On Wed, May 20, 2020 at 09:23:34AM -0400, Brian Foster wrote:
> On Tue, May 19, 2020 at 08:48:27AM -0400, Brian Foster wrote:
> > On Mon, May 18, 2020 at 05:49:23PM -0700, Darrick J. Wong wrote:
> > > From: Darrick J. Wong <darrick.wong@oracle.com>
> > > 
> > > When we're estimating a new speculative preallocation length for an
> > > extending write, we should walk backwards through the extent list to
> > > determine the number of number of blocks that are physically and
> > > logically contiguous with the write offset, and use that as an input to
> > > the preallocation size computation.
> > > 
> > > This way, preallocation length is truly measured by the effectiveness of
> > > the allocator in giving us contiguous allocations without being
> > > influenced by the state of a given extent.  This fixes both the problem
> > > where ZERO_RANGE within an EOF can reduce preallocation, and prevents
> > > the unnecessary shrinkage of preallocation when delalloc extents are
> > > turned into unwritten extents.
> > > 
> > > This was found as a regression in xfs/014 after changing delalloc writes
> > > to create unwritten extents during writeback.
> > > 
> > > Signed-off-by: Darrick J. Wong <darrick.wong@oracle.com>
> > > ---
> > >  fs/xfs/xfs_iomap.c |   63 +++++++++++++++++++++++++++++++++++++++++++---------
> > >  1 file changed, 52 insertions(+), 11 deletions(-)
> > > 
> > > 
> > > diff --git a/fs/xfs/xfs_iomap.c b/fs/xfs/xfs_iomap.c
> > > index ac970b13b1f8..2dffd56a433c 100644
> > > --- a/fs/xfs/xfs_iomap.c
> > > +++ b/fs/xfs/xfs_iomap.c
> ...
> > > @@ -413,15 +453,16 @@ xfs_iomap_prealloc_size(
> > >  	 * preallocation size.
> > >  	 *
> > >  	 * If the extent is a hole, then preallocation is essentially disabled.
> > > -	 * Otherwise we take the size of the preceding data extent as the basis
> > > -	 * for the preallocation size. If the size of the extent is greater than
> > > -	 * half the maximum extent length, then use the current offset as the
> > > -	 * basis. This ensures that for large files the preallocation size
> > > -	 * always extends to MAXEXTLEN rather than falling short due to things
> > > -	 * like stripe unit/width alignment of real extents.
> > > +	 * Otherwise we take the size of the contiguous preceding data extents
> > > +	 * as the basis for the preallocation size. If the size of the extent
> > 
> > I'd refer to it as the "size of the contiguous range" or some such since
> > we're now talking about aggregating many extents to form the prealloc
> > basis.
> > 
> > I am a little curious if there's any noticeable impact from having to
> > perform the worst case extent walk in this path. For example, suppose we
> > had a speculatively preallocated file where we started writing (i.e.
> > converting) every other unwritten block such that this path had to walk
> > an extent per block until hitting the 8g max (8g == 2097152 4k blocks).
> > I guess the hope is that either most of those blocks wouldn't have been
> > written back and converted by the time we'd trigger the next post-eof
> > prealloc or that it would just be a wash in the stream of staggered
> > writes falling into our max sized preallocations. Either way, I think
> > it's more important to maintain the existing heuristic so this seems
> > reasonable from that perspective.
> > 
> 
> I had a system spinning yesterday to create this worst case condition
> across a couple max sized extents. Testing out the preallocation path, I
> see a hit from ~5ms to ~35ms between the baseline variant and the
> updated calculation algorithm. Note that the baseline here is only doing
> a 16 block prealloc vs. 8gb with the fix, but regardless a 30ms
> difference for an 8gb allocation doesn't really seem noticeable enough
> to matter. IOW, I think we can disgregard this particular concern...

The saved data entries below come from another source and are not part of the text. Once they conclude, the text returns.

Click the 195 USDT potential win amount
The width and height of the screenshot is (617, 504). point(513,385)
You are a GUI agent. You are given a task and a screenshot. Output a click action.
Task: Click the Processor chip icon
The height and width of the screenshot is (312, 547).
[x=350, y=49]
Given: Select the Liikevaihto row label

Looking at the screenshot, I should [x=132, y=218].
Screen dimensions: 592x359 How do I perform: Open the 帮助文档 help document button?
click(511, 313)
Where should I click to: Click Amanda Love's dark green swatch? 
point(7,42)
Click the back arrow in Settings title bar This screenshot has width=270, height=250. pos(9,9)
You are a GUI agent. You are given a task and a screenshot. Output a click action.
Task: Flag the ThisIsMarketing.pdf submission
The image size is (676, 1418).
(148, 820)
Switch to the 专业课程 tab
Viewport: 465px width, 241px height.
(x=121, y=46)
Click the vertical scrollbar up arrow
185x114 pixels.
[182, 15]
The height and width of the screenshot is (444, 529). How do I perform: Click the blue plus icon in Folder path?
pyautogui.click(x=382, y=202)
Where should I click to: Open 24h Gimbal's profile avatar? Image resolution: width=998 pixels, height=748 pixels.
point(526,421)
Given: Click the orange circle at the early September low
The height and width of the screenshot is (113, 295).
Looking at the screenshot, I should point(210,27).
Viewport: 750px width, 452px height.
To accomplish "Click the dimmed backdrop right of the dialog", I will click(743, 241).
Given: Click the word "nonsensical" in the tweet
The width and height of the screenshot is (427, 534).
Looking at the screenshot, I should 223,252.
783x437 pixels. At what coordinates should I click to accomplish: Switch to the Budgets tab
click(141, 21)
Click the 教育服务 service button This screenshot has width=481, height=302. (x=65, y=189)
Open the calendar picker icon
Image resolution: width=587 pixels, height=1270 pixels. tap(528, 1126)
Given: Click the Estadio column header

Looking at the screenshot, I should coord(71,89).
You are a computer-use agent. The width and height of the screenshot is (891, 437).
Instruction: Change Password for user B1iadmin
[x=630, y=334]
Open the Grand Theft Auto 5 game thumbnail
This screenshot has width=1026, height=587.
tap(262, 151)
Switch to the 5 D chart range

<nod> I'd figured that walking backwards through the incore extent tree
shouldn't be all that costly, particularly since it tends to result in
more aggressive speculative preallocation.

> > This scenario also makes me wonder if we should consider continuing to
> > do write time file size extension zeroing in certain cases vs. leaving
> > around unwritten extents. For example, the current post-eof prealloc
> > behavior is that writes that jump over current EOF will zero (via
> > buffered writes) any allocated blocks (delalloc or physical) between
> > current EOF and the start of the write.

Right...

> > That behavior doesn't change with delalloc -> unwritten if the
> > prealloc is still delalloc at the time of the extending write, but
> > we'd presumably skip those zeroing writes if the prealloc had been
> > converted to real+unwritten first.

...though I wonder how often we'll encounter the situation where we've
created a posteof preallocation, and we end up with written extents
beyond EOF, and then the next write jumps past EOF?

> > Hmm.. that does
> > seem a little random to me, particularly if somebody starts to see
> > unwritten extents sprinkled throughout a file that never explicitly saw
> > preallocation. Perhaps we should avoid converting post-eof blocks? OTOH,
> > unwritten probably makes sense for large jumps in EOF vs zeroing GBs of
> > blocks, so one could argue that we should convert such ranges (if still
> > delalloc) rather than zero them at all. Thoughts? We should probably
> > work this out one way or another before landing the delalloc ->
> > unwritten behavior..

/me wonders if that will be a problem in practice?  If writeback starts,
it'll (try to) convert the delalloc reservation into an unwritten extent
(even if the extent crosses EOF).  Writeback completion will convert the
written parts to regular extents, leaving the rest unwritten.

iomap_zero_range is a NOP on unwritten extents, so starting a new write
far beyond EOF will do very little work to make sure [oldsize, write
start] range is zero.

(Or am I misunderstanding this...?)

> Thinking about this one a little more.. it seems it's probably not worth
> conditionally changing post-eof conversion behavior. Since there are
> cases where we probably want post-eof prealloc to remain as unwritten if
> it's carried within i_size, that would either be extra code for post-eof
> blocks or would split up any kind of heuristic for manually zeroing such
> blocks. ISTM that the right approach might be to convert all delalloc ->

I might just leave it all unwritten and not try to be clever about
pre-zeroing when we extend EOF because that just adds more complexity.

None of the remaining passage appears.